In a 2019 interview, Roig called his year of birth, the same year as the end of the civil war, "the year of victory" because his father had been "persecuted by the Reds". He said that he was not a supporter of a political party and had mainly voted for the People's Party and sometimes the Spanish Socialist Workers' Party, and considered there to be an unfair demonisation of Vox.

==Career==
===Early career===
In 1979, Roig went to do business in Equatorial Guinea, in livestock, timber, cacao, coffee and supermarkets. He built up a friendship with dictator Teodoro Obiang, but the two fell out over the costs of building new roads for Roig's timber lorries due to local objection to their use of the existing roads; Roig went to Spain to withdraw money in 1987 and never returned.

===Valencia CF===
In March 1994, Roig was elected president of Valencia CF, with the support of holders of 33,813 shares against 24,721 for Ramón Romero, by prioritising small and medium shareholders. Before the 1994 FIFA World Cup, Valencia announced the signing of manager Carlos Alberto Parreira, who went on to win the tournament for Brazil. Roig appointed former Valencia player Jesús Martinez as director of football; Martínez was his brother-in-law by their marriages to a pair of sisters. He gave Martínez La Liga's third-biggest budget of 1.4 billion pesetas (around £7 million), to sign players including Spanish international goalkeeper Andoni Zubizarreta and Brazilian World Cup winner Mazinho. To sign Zubizarreta, Roig personally went to the World Cup in the United States and spent two weeks in the same hotel negotiating. Parreira was dismissed before the end of a season in which Valencia finished 10th and lost the 1995 Copa del Rey final to Deportivo.

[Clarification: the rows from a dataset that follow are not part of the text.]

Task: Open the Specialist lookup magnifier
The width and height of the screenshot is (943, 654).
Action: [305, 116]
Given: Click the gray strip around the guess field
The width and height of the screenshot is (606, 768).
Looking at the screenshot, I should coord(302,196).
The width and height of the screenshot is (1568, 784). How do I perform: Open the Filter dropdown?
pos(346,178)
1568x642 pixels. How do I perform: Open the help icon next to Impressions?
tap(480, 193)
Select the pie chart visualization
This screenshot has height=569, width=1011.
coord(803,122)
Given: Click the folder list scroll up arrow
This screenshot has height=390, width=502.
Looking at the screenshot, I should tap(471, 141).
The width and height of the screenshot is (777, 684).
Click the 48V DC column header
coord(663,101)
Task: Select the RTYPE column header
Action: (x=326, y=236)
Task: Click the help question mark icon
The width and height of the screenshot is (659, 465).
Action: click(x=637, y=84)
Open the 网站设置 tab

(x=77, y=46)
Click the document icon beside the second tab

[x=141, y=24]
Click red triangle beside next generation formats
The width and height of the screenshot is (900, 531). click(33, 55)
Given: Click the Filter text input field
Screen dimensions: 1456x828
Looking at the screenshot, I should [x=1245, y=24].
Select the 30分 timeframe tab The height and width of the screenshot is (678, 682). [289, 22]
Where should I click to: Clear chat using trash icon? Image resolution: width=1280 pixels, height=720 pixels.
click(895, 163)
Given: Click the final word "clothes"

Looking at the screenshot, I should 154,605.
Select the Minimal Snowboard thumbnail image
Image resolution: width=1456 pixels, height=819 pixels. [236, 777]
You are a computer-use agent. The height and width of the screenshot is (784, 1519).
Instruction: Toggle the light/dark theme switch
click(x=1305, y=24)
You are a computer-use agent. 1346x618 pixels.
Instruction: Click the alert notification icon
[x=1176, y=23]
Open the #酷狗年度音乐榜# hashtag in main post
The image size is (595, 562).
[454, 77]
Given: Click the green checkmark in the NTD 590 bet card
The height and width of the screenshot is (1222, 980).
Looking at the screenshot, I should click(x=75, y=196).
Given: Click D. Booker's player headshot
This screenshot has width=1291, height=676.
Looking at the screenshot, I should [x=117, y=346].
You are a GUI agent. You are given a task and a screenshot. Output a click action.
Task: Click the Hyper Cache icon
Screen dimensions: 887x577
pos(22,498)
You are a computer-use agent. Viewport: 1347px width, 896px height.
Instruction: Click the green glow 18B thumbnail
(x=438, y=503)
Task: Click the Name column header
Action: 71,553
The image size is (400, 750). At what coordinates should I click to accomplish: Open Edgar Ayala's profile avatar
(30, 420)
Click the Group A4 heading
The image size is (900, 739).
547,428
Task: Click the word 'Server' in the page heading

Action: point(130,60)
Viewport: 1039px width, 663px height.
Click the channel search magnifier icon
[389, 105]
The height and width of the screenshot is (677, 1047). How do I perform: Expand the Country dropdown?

In 1995, Roig hired Luis Aragonés as manager, who led Valencia to runners-up position in the 1995–96 La Liga. After the sale of striker Predrag Mijatović to Real Madrid, Roig replaced him with Brazilian World Cup winner Romário, despite Martínez saying that Aragonés did not want the player. Aragonés went on to publicly criticise Roig over transfer policy. Continued disputes led to Aragonés's resignation in November 1996, and fans turned on Roig and Martínez for their alleged nepotism and involvement in the loss of the manager. On 30 November 1997, after losing 1–0 at home to UD Salamanca, Roig resigned.

===Hércules CF===
In June 2004, Roig sold all his shares in Valencia CF to Juan Soler for €31.5 million; according to Roig, he bought his shares at a value of €48 each and sold them at a value of €1,020 each. He returned to the football business in September 2005, when Hércules CF majority shareholder Enrique Ortiz sold half of his 76% stake to Roig. The following May, he returned the shares at zero cost.